== TASK INSTRUCTIONS ==
Write the entries again exactly, with no line missing.

Stored data
^^^^^^^^^^^^^^^^
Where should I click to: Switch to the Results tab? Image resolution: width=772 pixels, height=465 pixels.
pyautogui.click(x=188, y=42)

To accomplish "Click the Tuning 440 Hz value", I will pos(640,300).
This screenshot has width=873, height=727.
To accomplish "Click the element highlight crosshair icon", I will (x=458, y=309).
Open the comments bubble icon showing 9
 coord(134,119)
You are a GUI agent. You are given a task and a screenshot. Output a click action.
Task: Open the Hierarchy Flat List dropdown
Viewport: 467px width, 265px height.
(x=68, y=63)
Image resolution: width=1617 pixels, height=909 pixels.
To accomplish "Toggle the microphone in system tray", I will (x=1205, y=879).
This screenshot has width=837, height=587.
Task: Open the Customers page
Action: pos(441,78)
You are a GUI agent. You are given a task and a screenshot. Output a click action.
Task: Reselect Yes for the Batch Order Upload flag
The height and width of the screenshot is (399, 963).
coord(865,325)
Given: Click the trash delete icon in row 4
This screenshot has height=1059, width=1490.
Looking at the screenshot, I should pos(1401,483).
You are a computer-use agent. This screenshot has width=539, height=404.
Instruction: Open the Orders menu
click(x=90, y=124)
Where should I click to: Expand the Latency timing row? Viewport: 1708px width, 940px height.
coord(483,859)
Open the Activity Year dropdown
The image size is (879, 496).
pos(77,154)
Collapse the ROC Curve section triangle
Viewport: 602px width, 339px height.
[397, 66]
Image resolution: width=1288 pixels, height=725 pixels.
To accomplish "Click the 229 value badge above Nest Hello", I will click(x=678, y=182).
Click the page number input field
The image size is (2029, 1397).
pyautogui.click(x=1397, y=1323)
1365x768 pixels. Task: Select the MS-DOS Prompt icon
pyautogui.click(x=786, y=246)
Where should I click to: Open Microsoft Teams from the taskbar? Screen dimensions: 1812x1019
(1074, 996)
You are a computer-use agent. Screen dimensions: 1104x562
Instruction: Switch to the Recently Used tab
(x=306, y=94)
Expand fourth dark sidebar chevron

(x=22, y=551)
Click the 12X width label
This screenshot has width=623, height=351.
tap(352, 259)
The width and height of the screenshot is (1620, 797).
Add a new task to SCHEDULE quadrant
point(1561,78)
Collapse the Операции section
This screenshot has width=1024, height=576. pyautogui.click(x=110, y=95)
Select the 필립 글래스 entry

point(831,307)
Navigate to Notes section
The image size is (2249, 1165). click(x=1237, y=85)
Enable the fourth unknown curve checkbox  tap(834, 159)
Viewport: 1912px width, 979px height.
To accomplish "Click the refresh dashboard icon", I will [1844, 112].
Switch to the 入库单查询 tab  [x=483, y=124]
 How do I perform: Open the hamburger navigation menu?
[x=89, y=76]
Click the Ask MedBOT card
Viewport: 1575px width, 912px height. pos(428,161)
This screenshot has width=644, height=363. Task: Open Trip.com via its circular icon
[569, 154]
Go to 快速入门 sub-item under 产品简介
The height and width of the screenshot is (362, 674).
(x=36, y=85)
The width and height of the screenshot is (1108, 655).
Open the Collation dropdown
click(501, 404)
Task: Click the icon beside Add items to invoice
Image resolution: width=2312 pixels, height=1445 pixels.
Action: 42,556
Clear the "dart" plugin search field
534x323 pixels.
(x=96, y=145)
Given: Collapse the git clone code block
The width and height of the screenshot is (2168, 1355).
^^^^^^^^^^^^^^^^
== ANSWER TO THE EXERCISE ==
Where should I click to: Switch to the Results tab? Image resolution: width=772 pixels, height=465 pixels.
pyautogui.click(x=188, y=42)

To accomplish "Click the Tuning 440 Hz value", I will pos(640,300).
This screenshot has width=873, height=727.
To accomplish "Click the element highlight crosshair icon", I will (x=458, y=309).
Open the comments bubble icon showing 9
 coord(134,119)
You are a GUI agent. You are given a task and a screenshot. Output a click action.
Task: Open the Hierarchy Flat List dropdown
Viewport: 467px width, 265px height.
(x=68, y=63)
Image resolution: width=1617 pixels, height=909 pixels.
To accomplish "Toggle the microphone in system tray", I will (x=1205, y=879).
This screenshot has width=837, height=587.
Task: Open the Customers page
Action: pos(441,78)
You are a GUI agent. You are given a task and a screenshot. Output a click action.
Task: Reselect Yes for the Batch Order Upload flag
The height and width of the screenshot is (399, 963).
coord(865,325)
Given: Click the trash delete icon in row 4
This screenshot has height=1059, width=1490.
Looking at the screenshot, I should pos(1401,483).
You are a computer-use agent. This screenshot has width=539, height=404.
Instruction: Open the Orders menu
click(x=90, y=124)
Where should I click to: Expand the Latency timing row? Viewport: 1708px width, 940px height.
coord(483,859)
Open the Activity Year dropdown
The image size is (879, 496).
pos(77,154)
Collapse the ROC Curve section triangle
Viewport: 602px width, 339px height.
[397, 66]
Image resolution: width=1288 pixels, height=725 pixels.
To accomplish "Click the 229 value badge above Nest Hello", I will click(x=678, y=182).
Click the page number input field
The image size is (2029, 1397).
pyautogui.click(x=1397, y=1323)
1365x768 pixels. Task: Select the MS-DOS Prompt icon
pyautogui.click(x=786, y=246)
Where should I click to: Open Microsoft Teams from the taskbar? Screen dimensions: 1812x1019
(1074, 996)
You are a computer-use agent. Screen dimensions: 1104x562
Instruction: Switch to the Recently Used tab
(x=306, y=94)
Expand fourth dark sidebar chevron

(x=22, y=551)
Click the 12X width label
This screenshot has width=623, height=351.
tap(352, 259)
The width and height of the screenshot is (1620, 797).
Add a new task to SCHEDULE quadrant
point(1561,78)
Collapse the Операции section
This screenshot has width=1024, height=576. pyautogui.click(x=110, y=95)
Select the 필립 글래스 entry

point(831,307)
Navigate to Notes section
The image size is (2249, 1165). click(x=1237, y=85)
Enable the fourth unknown curve checkbox  tap(834, 159)
Viewport: 1912px width, 979px height.
To accomplish "Click the refresh dashboard icon", I will [1844, 112].
Switch to the 入库单查询 tab  [x=483, y=124]
 How do I perform: Open the hamburger navigation menu?
[x=89, y=76]
Click the Ask MedBOT card
Viewport: 1575px width, 912px height. pos(428,161)
This screenshot has width=644, height=363. Task: Open Trip.com via its circular icon
[569, 154]
Go to 快速入门 sub-item under 产品简介
The height and width of the screenshot is (362, 674).
(x=36, y=85)
The width and height of the screenshot is (1108, 655).
Open the Collation dropdown
click(501, 404)
Task: Click the icon beside Add items to invoice
Image resolution: width=2312 pixels, height=1445 pixels.
Action: 42,556
Clear the "dart" plugin search field
534x323 pixels.
(x=96, y=145)
Given: Collapse the git clone code block
The width and height of the screenshot is (2168, 1355).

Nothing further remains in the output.